I’m working on a Node.js API that I want to use TensorFlow.js with. I got it working on CPU, but I want it to utilize my 5080.
Here is my Dockerfile:
# Use TensorFlow GPU base image (includes CUDA/cuDNN)
FROM tensorflow/tensorflow:latest-gpu AS base
# Install TensorFlow with CUDA support
RUN pip install tensorflow[and-cuda]
WORKDIR /app
USER root
# Install Node.js 20
RUN apt-get update && \
apt-get install -y curl && \
curl -fsSL https://deb.nodesource.com/setup_20.x | bash - && \
apt-get install -y nodejs && \
apt-get clean
# Development stage
FROM base AS dev
COPY package*.json ./
ENV NODE_ENV=development
RUN npm install
COPY . ./
CMD ["npm", "run", "dev"]
# Production build stage
FROM base AS build
COPY package*.json ./
ENV NODE_ENV=production
RUN npm install --omit=dev
COPY . ./
CMD ["node", "src/index.js"]
And here is my docker-compose.
I get this error after docker-compose build --no-cache
and docker-compose up
:
[nodemon] 2.0.22
[nodemon] to restart at any time, enter `rs`
[nodemon] watching path(s): *.*
[nodemon] watching extensions: js,mjs,json
[nodemon] starting `node src/index.js`
2025-04-24 21:14:37.243278: I tensorflow/core/util/util.cc:169] oneDNN custom operations are on. You may see slightly different numerical results due to floating-point round-off errors from different computation orders. To turn them off, set the environment variable `TF_ENABLE_ONEDNN_OPTS=0`.
2025-04-24 21:14:37.245373: W tensorflow/stream_executor/platform/default/dso_loader.cc:64] Could not load dynamic library 'libcudart.so.11.0'; dlerror: libcudart.so.11.0: cannot open shared object file: No such file or directory; LD_LIBRARY_PATH: /usr/local/nvidia/lib:/usr/local/nvidia/lib64
2025-04-24 21:14:37.245400: I tensorflow/stream_executor/cuda/cudart_stub.cc:29] Ignore above cudart dlerror if you do not have a GPU set up on your machine.
2025-04-24 21:14:37.265148: I tensorflow/core/platform/cpu_feature_guard.cc:193] This TensorFlow binary is optimized with oneAPI Deep Neural Network Library (oneDNN) to use the following CPU instructions in performance-critical operations: AVX2 AVX_VNNI FMA
To enable them in other operations, rebuild TensorFlow with the appropriate compiler flags.
2025-04-24 21:14:37.364324: I tensorflow/stream_executor/cuda/cuda_gpu_executor.cc:961] could not open file to read NUMA node: /sys/bus/pci/devices/0000:02:00.0/numa_node
Your kernel may have been built without NUMA support.
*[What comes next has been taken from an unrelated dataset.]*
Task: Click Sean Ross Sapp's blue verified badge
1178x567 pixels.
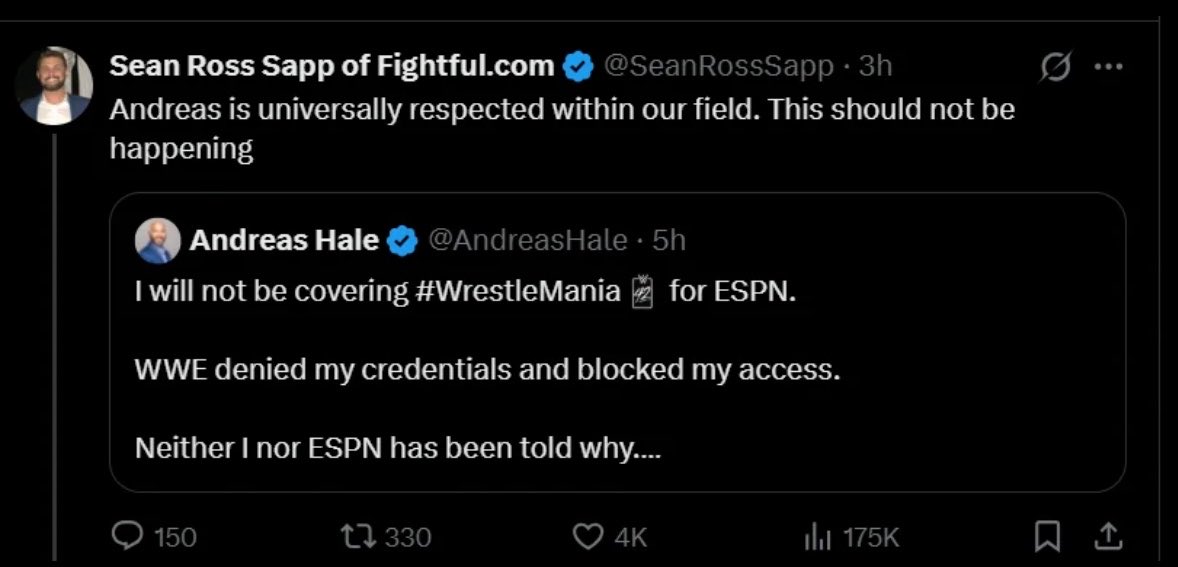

2025-04-24 21:14:37.364398: W tensorflow/stream_executor/platform/default/dso_loader.cc:64] Could not load dynamic library 'libcudart.so.11.0'; dlerror: libcudart.so.11.0: cannot open shared object file: No such file or directory; LD_LIBRARY_PATH: /usr/local/nvidia/lib:/usr/local/nvidia/lib64
2025-04-24 21:14:37.364446: W tensorflow/stream_executor/platform/default/dso_loader.cc:64] Could not load dynamic library 'libcublas.so.11'; dlerror: libcublas.so.11: cannot open shared object file: No such file or directory; LD_LIBRARY_PATH: /usr/local/nvidia/lib:/usr/local/nvidia/lib64
2025-04-24 21:14:37.364478: W tensorflow/stream_executor/platform/default/dso_loader.cc:64] Could not load dynamic library 'libcublasLt.so.11'; dlerror: libcublasLt.so.11: cannot open shared object file: No such file or directory; LD_LIBRARY_PATH: /usr/local/nvidia/lib:/usr/local/nvidia/lib64
2025-04-24 21:14:37.364508: W tensorflow/stream_executor/platform/default/dso_loader.cc:64] Could not load dynamic library 'libcufft.so.10'; dlerror: libcufft.so.10: cannot open shared object file: No such file or directory; LD_LIBRARY_PATH: /usr/local/nvidia/lib:/usr/local/nvidia/lib64
2025-04-24 21:14:37.382903: W tensorflow/stream_executor/platform/default/dso_loader.cc:64] Could not load dynamic library 'libcusparse.so.11'; dlerror: libcusparse.so.11: cannot open shared object file: No such file or directory; LD_LIBRARY_PATH: /usr/local/nvidia/lib:/usr/local/nvidia/lib64
2025-04-24 21:14:37.383027: W tensorflow/core/common_runtime/gpu/gpu_device.cc:1850] Cannot dlopen some GPU libraries. Please make sure the missing libraries mentioned above are installed properly if you would like to use GPU. Follow the guide at https://www.tensorflow.org/install/gpu for how to download and setup the required libraries for your platform.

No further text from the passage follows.